## STORED DATA
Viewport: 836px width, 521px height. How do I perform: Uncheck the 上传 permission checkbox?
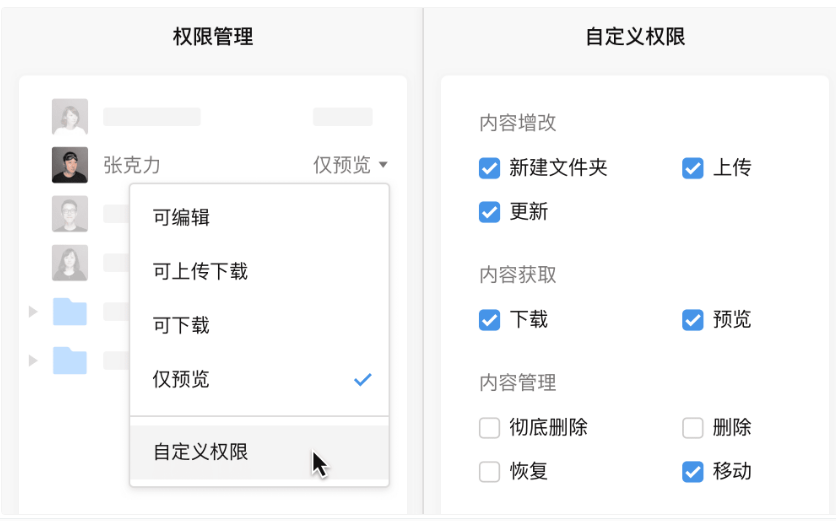click(x=693, y=168)
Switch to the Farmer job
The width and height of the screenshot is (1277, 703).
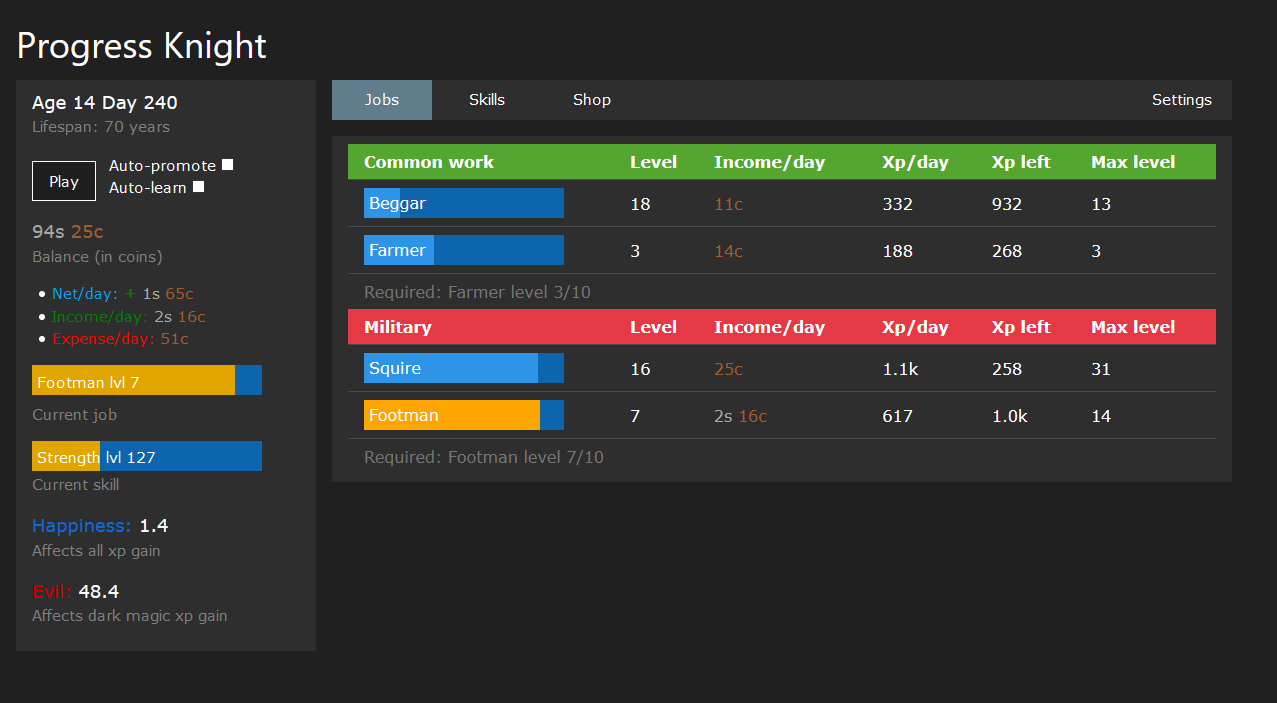(x=463, y=250)
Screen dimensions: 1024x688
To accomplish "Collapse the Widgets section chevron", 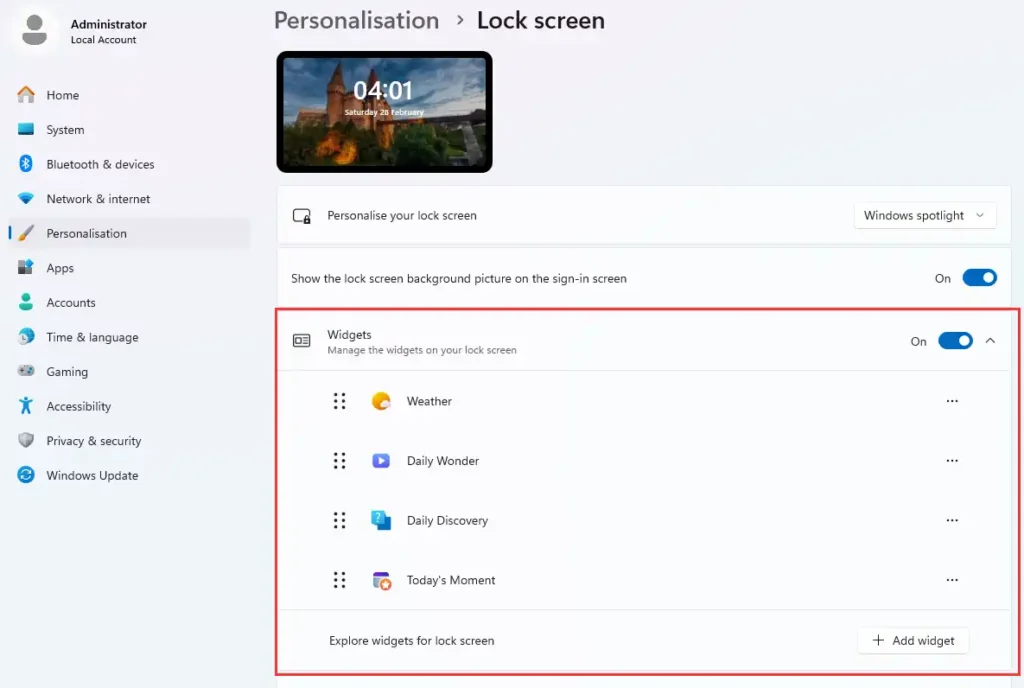I will [x=990, y=341].

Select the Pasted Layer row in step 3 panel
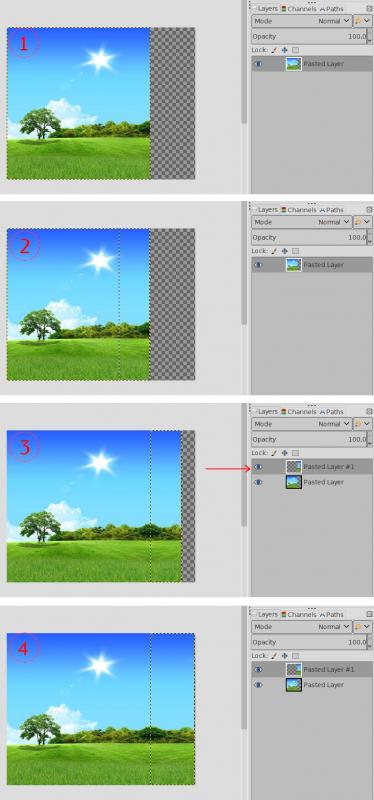(312, 482)
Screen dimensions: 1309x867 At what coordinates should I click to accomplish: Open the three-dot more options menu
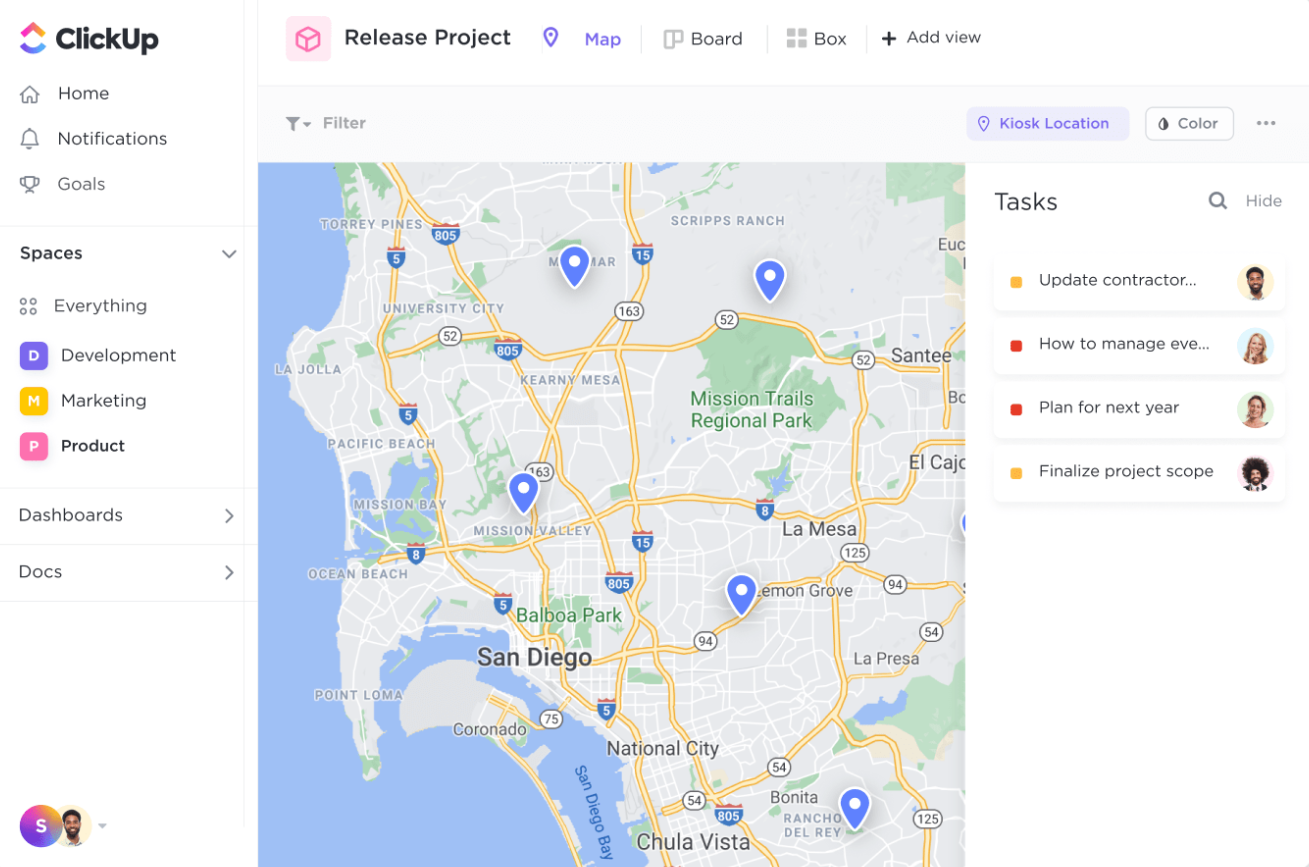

## TO DO
Copy the items from the line containing "Select the Pasted Layer row in step 3 panel" through the end of the items, swapping "Pasted" for "Copied" and changing nothing else. Leave the pictures out of your answer.

## FINISHED EXERCISE
Select the Copied Layer row in step 3 panel
(312, 482)
Screen dimensions: 1309x867 At what coordinates should I click to accomplish: Open the three-dot more options menu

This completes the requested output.